В первый же вечер они с Павлом пришли к Алексею. Павел стоял в дверях, черный и сумрачный, и хмуро наблюдал сцену встречи. Таня быстро подошла к Алеше, положила руку на его рукав. У Алеши вдруг заходила голова, он попробовал улыбнуться, но улыбка вышла страдальческая, тревожная. Таня посмотрела ему в глаза, вдруг опустила голову на его грудь и заплакала горько и громко, никого не стесняясь. На ее рыдания из кухни вышла Василиса Петровна, оттолкнула в дверях хмурую фигуру Павла и бросилась к Тане. Она легко оторвала ее от Алешиной груди, обняла за плечи и повела к дивану.
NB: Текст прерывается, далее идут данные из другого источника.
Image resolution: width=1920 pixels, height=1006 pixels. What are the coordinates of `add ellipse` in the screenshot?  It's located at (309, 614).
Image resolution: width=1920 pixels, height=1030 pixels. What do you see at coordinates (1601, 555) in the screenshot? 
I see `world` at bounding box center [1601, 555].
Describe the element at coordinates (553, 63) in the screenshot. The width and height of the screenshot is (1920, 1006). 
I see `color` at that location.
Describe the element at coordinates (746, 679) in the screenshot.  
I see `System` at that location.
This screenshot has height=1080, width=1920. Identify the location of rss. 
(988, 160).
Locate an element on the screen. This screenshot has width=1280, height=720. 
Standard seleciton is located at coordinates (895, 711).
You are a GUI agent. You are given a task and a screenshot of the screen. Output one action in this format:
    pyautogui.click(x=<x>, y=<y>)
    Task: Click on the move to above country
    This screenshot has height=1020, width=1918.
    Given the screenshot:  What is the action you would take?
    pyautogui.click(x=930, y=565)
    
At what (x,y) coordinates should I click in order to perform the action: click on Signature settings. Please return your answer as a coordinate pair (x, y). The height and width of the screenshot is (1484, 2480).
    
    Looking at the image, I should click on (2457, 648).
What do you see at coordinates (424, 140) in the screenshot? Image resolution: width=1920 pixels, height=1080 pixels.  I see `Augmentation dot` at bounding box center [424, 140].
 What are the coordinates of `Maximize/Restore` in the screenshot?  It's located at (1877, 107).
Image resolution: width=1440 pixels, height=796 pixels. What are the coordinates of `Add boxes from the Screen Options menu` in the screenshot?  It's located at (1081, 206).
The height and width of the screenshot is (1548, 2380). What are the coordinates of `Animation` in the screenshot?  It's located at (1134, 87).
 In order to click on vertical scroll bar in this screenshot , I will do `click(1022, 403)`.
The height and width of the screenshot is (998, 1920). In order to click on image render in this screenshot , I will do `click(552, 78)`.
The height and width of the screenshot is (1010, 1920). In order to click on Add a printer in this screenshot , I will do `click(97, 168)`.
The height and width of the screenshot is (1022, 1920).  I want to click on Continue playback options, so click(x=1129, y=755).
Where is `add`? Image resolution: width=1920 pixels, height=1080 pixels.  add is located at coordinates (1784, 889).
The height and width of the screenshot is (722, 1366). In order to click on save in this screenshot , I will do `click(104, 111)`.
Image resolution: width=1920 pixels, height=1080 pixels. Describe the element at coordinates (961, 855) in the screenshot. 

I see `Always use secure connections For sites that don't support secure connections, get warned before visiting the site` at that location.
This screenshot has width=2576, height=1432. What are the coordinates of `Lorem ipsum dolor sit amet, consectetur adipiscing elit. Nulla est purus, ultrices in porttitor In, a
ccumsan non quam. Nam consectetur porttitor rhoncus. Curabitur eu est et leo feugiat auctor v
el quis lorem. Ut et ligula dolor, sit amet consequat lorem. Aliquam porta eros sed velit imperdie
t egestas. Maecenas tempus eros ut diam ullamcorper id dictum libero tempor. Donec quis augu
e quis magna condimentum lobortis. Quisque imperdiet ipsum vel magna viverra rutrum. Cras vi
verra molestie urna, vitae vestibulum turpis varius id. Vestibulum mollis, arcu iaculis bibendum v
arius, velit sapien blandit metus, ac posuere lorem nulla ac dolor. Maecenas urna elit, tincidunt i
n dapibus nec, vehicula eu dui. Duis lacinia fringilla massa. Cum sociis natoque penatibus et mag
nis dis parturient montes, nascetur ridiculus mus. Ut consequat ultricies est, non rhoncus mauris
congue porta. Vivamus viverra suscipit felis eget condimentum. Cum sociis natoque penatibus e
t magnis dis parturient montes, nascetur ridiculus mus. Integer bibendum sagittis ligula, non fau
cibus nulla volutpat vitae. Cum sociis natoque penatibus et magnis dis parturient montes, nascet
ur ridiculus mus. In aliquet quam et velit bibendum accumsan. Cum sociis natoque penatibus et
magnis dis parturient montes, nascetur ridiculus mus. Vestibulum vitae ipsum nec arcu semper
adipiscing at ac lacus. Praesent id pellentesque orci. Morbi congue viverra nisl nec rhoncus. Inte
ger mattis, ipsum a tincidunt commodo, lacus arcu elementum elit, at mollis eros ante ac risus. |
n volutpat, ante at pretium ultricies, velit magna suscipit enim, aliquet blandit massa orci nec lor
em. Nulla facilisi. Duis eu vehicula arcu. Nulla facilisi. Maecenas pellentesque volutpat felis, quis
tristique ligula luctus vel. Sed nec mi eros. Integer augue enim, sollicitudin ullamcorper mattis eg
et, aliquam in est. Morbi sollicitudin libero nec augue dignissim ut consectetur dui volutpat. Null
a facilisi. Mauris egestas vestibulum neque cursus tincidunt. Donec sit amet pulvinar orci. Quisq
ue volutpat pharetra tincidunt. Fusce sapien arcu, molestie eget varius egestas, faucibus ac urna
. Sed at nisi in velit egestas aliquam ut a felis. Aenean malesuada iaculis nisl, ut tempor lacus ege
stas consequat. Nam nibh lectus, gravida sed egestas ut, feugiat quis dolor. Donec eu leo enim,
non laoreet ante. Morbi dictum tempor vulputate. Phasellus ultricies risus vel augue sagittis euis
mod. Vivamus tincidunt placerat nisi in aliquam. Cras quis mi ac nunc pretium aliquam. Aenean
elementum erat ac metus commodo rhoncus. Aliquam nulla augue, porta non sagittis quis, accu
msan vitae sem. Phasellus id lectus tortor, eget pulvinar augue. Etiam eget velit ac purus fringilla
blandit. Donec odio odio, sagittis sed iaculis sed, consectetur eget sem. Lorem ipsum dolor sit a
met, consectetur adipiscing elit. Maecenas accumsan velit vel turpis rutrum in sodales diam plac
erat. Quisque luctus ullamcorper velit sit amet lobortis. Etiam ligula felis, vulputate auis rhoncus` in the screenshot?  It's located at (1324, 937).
- Танечка, успокойся, милая, что с тобой?
Таня терла кулачками глаза и с облегченным вздохом, похожим на улыбку, опустилась на диван и прислонилась щекой к плечу Василисы Петровны. Алеша с трудом поворачивался на костылях и с серьезной, больной озабоченностью смотрел на женщин, не замечая Павла.
- Вы простите меня, это я, наверное, оттого, что две ночи в дороге не спала! Вы знаете, как трудно теперь ездить. А дома еще и Николай...
Таня виновато улыбнулась и не могла оторвать взгляда от лица старушки. Таня, действительно, сильно похудела, почернела и побледнела в одно и то же время, но тем сильнее блестели ее глаза, и губы ее казались сейчас полнее и ярче.
- Как же твое здоровье? - спросила Таня, подняв на Алешу глаза.
Алеша только крепче сжал губы и ничего не ответил, за него ответила мать:
- Плохо его здоровье, Танечка. Смотрите, голова у него гуляет. И рана никак не может зажить. А он еще такой непослушный, все бегает и бегает. Непоседа такой. Испортили мне сына, Танечка.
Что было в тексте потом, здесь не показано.